A standardized platform
That’s the goal of the $97 million project led by the Foundation for the National Institutes of Health, which is not part of the NIH but was chartered by Congress to support the agency’s mission. The project total includes cash and in-kind donations from 11 NIH institutes and centers, 12 life-science companies, and 10 nonprofit organizations.
Morquio and the seven other diseases were picked for a variety of reasons, said Courtney Silverthorn, the foundation’s associate vice president for science partnerships. The conditions all have been extensively studied by academic researchers, with animal models suggesting that gene therapy could be beneficial. Yet they are so rare — occurring in at most a few thousand patients worldwide — that gene-therapy firms have not pursued them.
“We wanted to identify opportunities that had a high unmet need,” she said.
The goal is to streamline and standardize the process of testing the genetic therapies in humans, so that researchers don’t need to start from scratch each time, Silverthorn said.
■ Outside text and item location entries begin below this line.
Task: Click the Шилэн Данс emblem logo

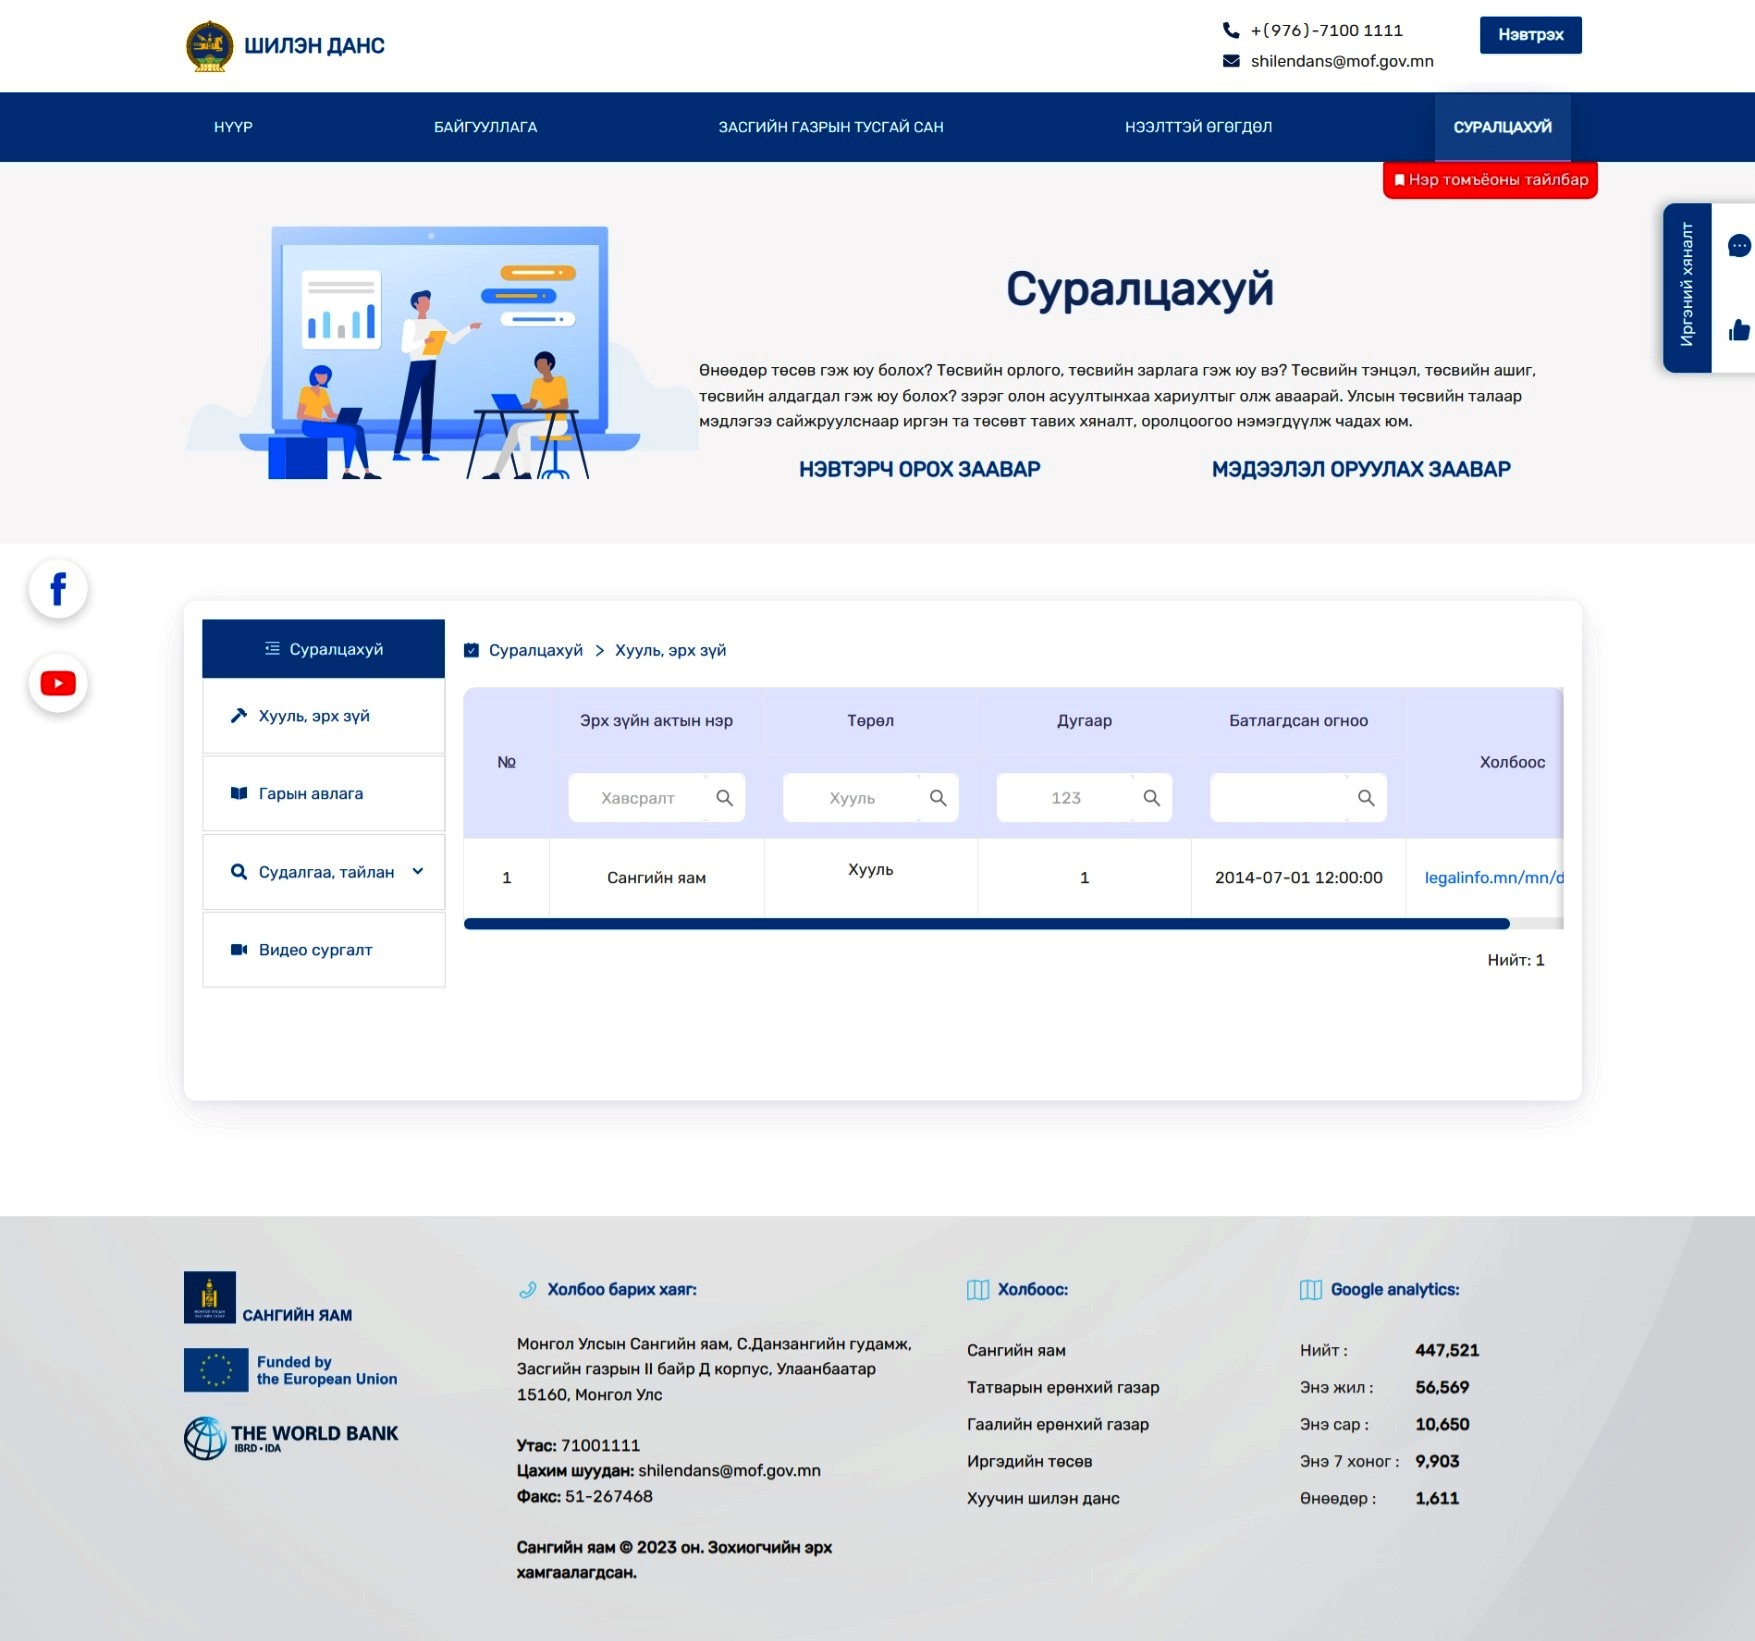Action: click(x=209, y=46)
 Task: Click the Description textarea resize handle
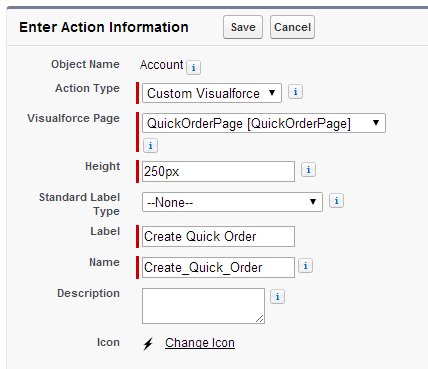point(260,319)

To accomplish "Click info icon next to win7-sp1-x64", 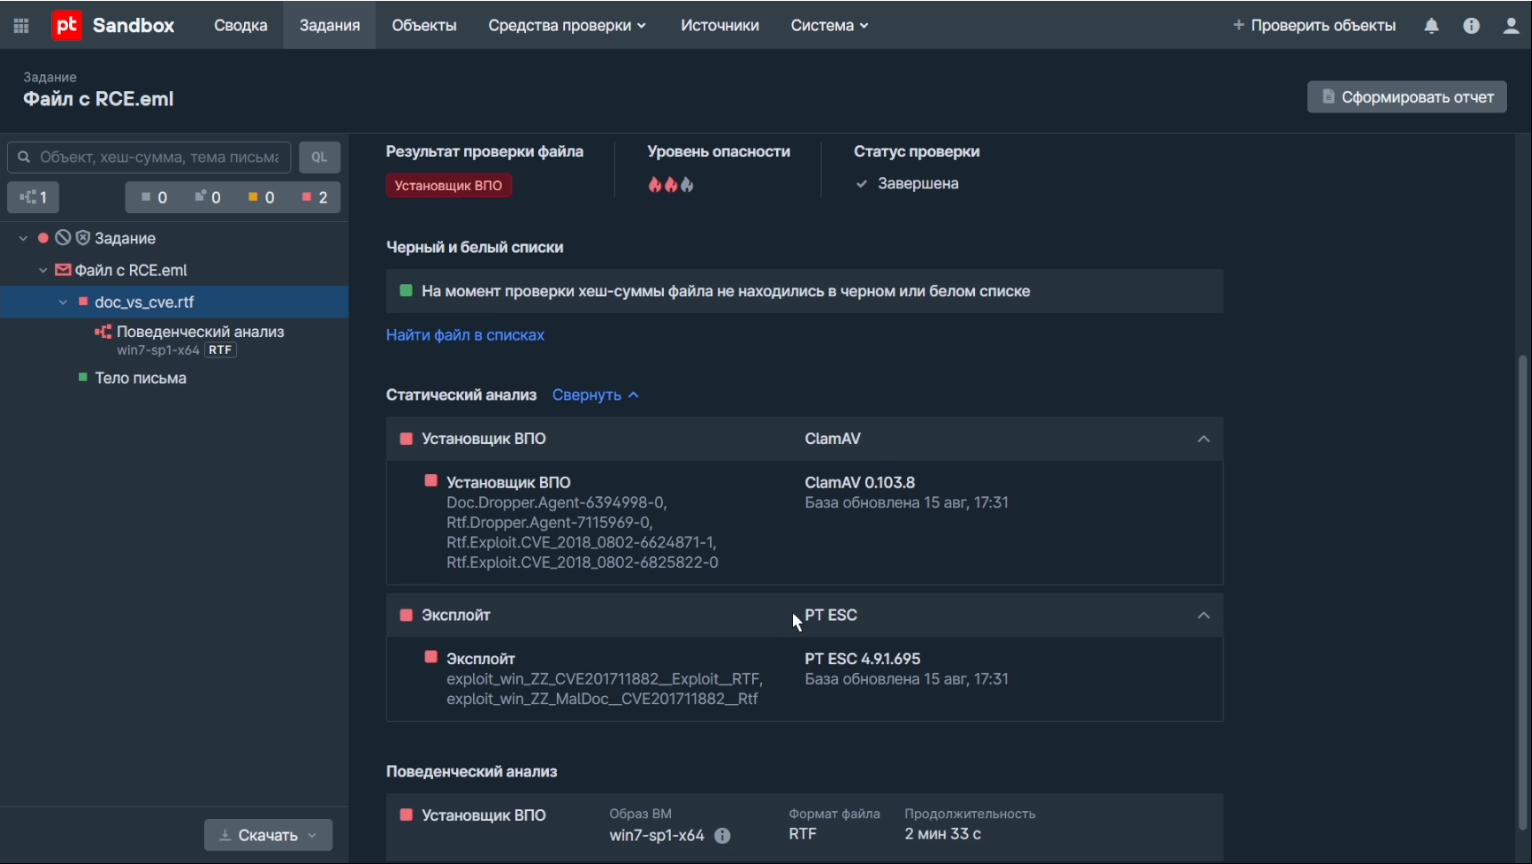I will (722, 835).
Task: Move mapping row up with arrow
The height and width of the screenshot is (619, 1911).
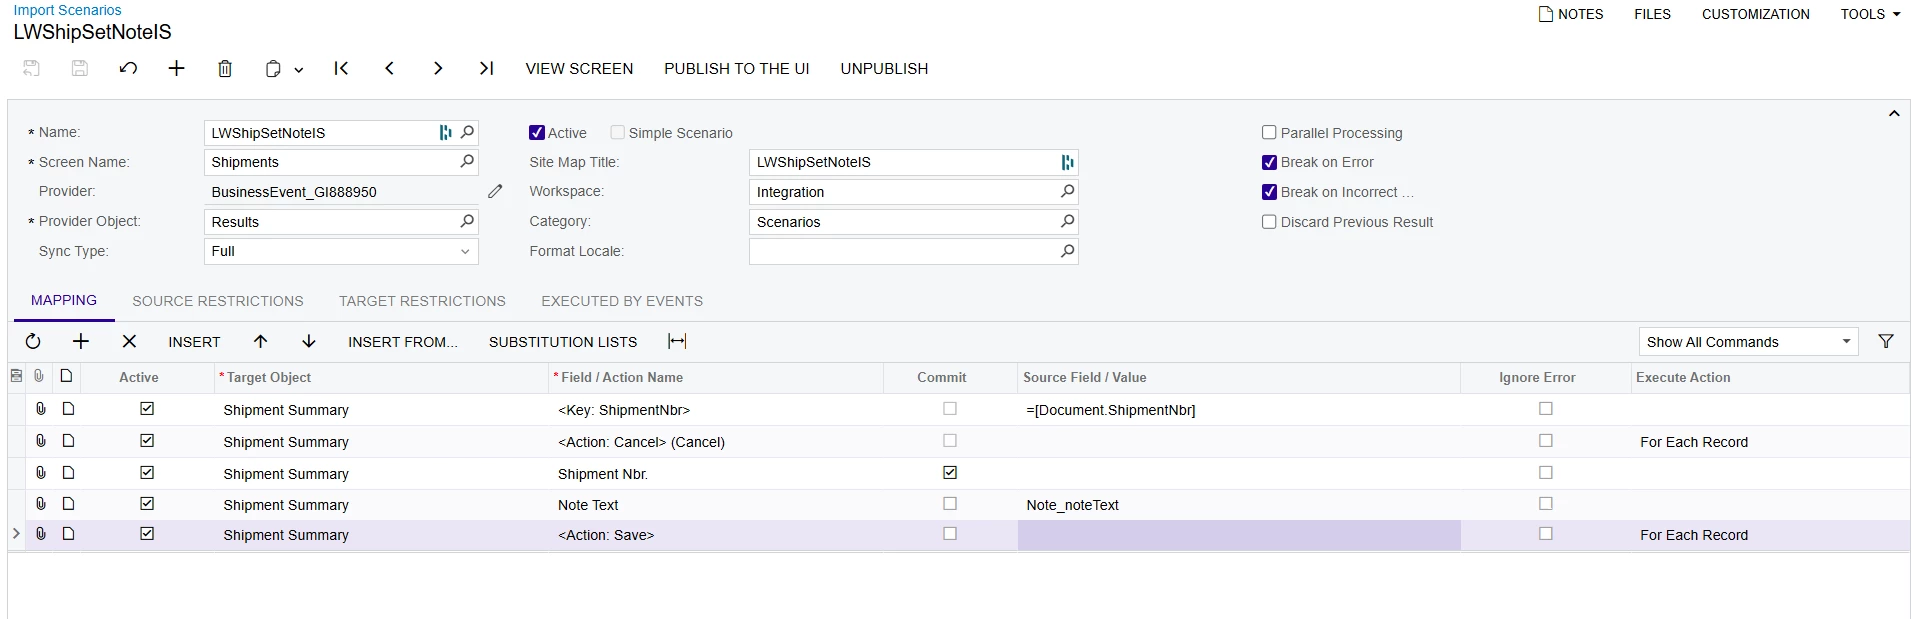Action: [x=260, y=342]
So for each of the eight diseases, physicians will deliver the beneficial genes into patients’ cells by using the same type of vector — a harmless, inactivated virus called an adeno-associated virus.
The foundation also is working with the eight research teams to standardize the dosing of the therapies, the metrics for quality control in manufacturing, and how the patient outcomes are measured.
“While we have eight diseases in the portfolio, we really hope that the work that we do will make every gene therapy for a rare disease more accessible,” she said.
The seven other conditions include rare neurological and retinal disorders. The gene therapy to be tested at Penn is aimed at a rare form of blindness, caused by a mutation in a gene called NPHP5. The one at CHOP is for a condition called multiple sulfatase deficiency, which can cause skeletal deformities and seizures.
If the gene therapy results are promising for any of them, researchers would then be free to pursue further studies with a commercial partner, Silverthorn said.
Earlier is likely better
While Van Orden is intrigued by the promise of gene therapy, she is not yet sure if she wants to volunteer to be one of the two adults in the Nemours study next year.
That’s because she would have to stop getting the weekly enzyme infusions — which have helped her — so that doctors could determine if the gene therapy enabled her own cells to make the enzyme.
Tomatsu, the lead Nemours researcher, says that gene therapy is likely to be more effective in young children, before the widespread progression of symptoms. The reason for including two adults in the study is partly to help demonstrate the safety of the treatment, he said.
Once the disease is diagnosed, typically in early childhood, the complications can be severe.
In Van Orden’s case, the fusion of her neck vertebrae required two surgeries. Surgeons also straightened her misaligned knees and fashioned hip sockets for her, because she was born without them. (As a result, she is able to walk without assistance, and works as a clerk in the Lancaster County treasurer’s office.)
Van Orden got her last surgery at age 13, but the enzyme infusions continue. Every Wednesday, a nurse comes to her house to administer it, with the assistance of Van Orden’s mother, Ruth, who also is a nurse.
“It’s a long day,” Sarah Van Orden said.
If she tries the gene therapy, the weekly visits could become a thing of the past. But even if she sticks with the infusions, she knows the enzyme has been the key to good health.
“It’s been a game changer,” she said. “It saved my life.”